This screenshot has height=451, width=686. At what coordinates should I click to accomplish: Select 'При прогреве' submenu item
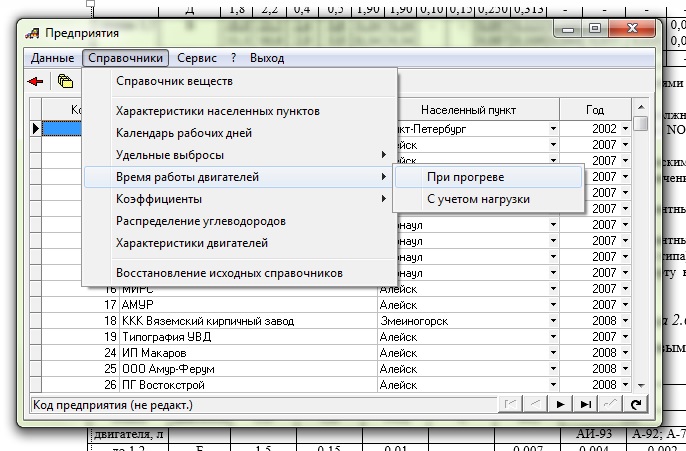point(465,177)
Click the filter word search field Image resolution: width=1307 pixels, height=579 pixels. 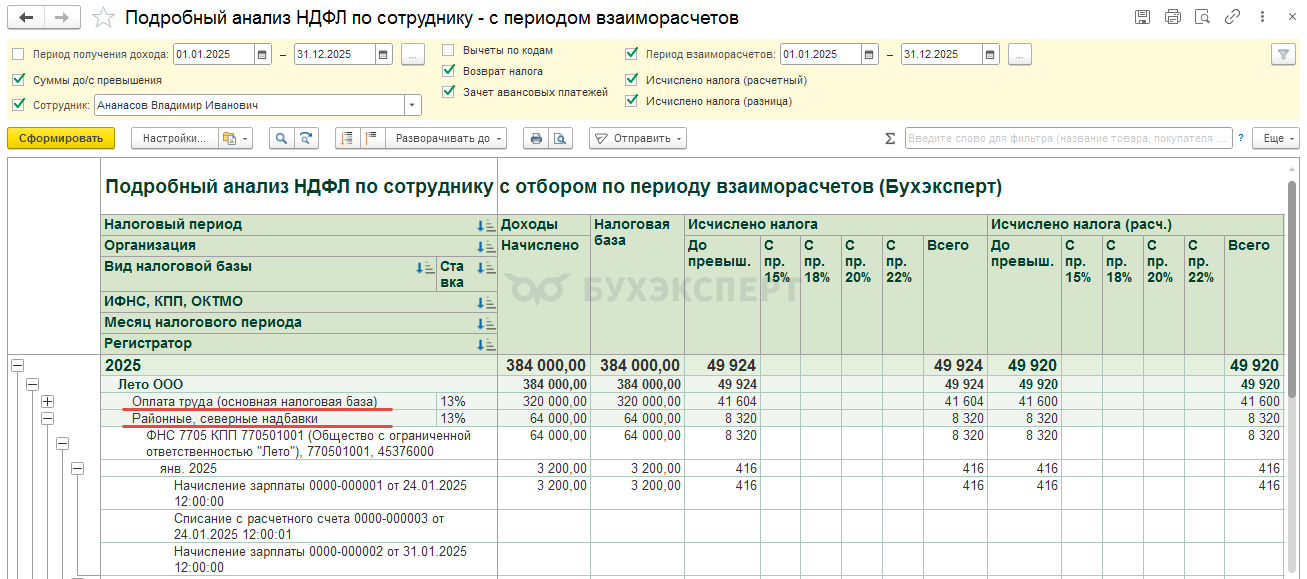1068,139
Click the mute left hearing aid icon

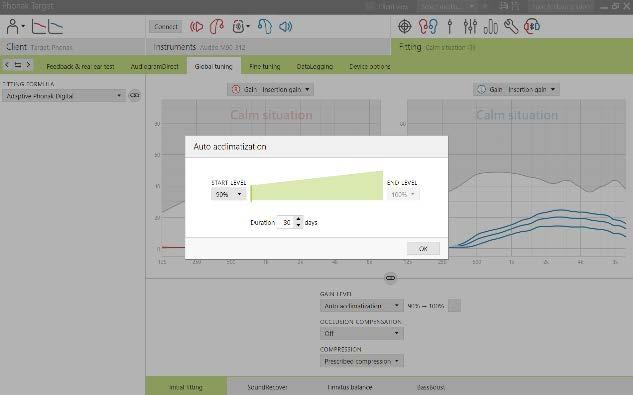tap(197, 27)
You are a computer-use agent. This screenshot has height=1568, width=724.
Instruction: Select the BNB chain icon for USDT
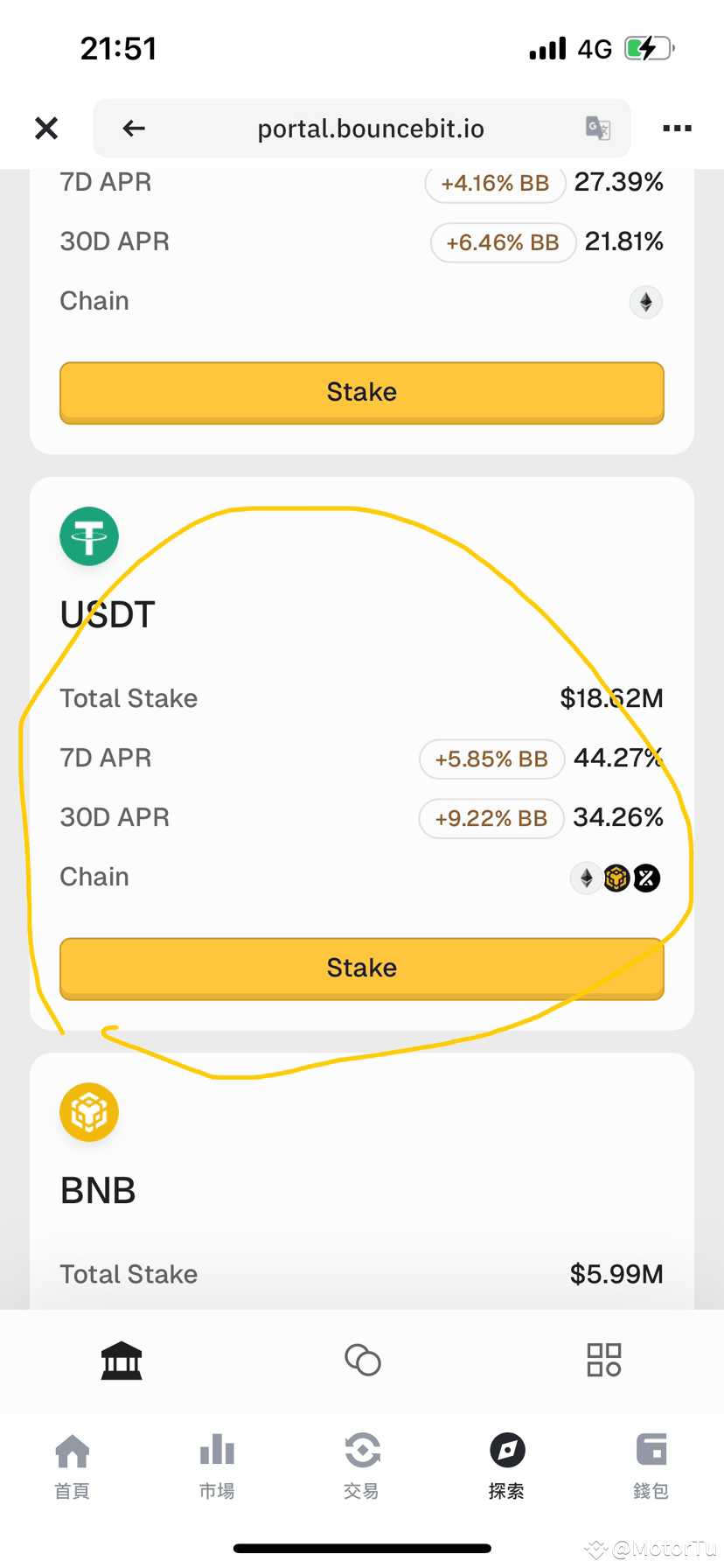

•••••

## Task to carry out
Each line from the one containing "You are a computer-use" through the final line of the data must be reproduced exactly, both ends included, with no pictures in the copy.

## Solution to the problem
You are a computer-use agent. This screenshot has height=1568, width=724.
Instruction: Select the BNB chain icon for USDT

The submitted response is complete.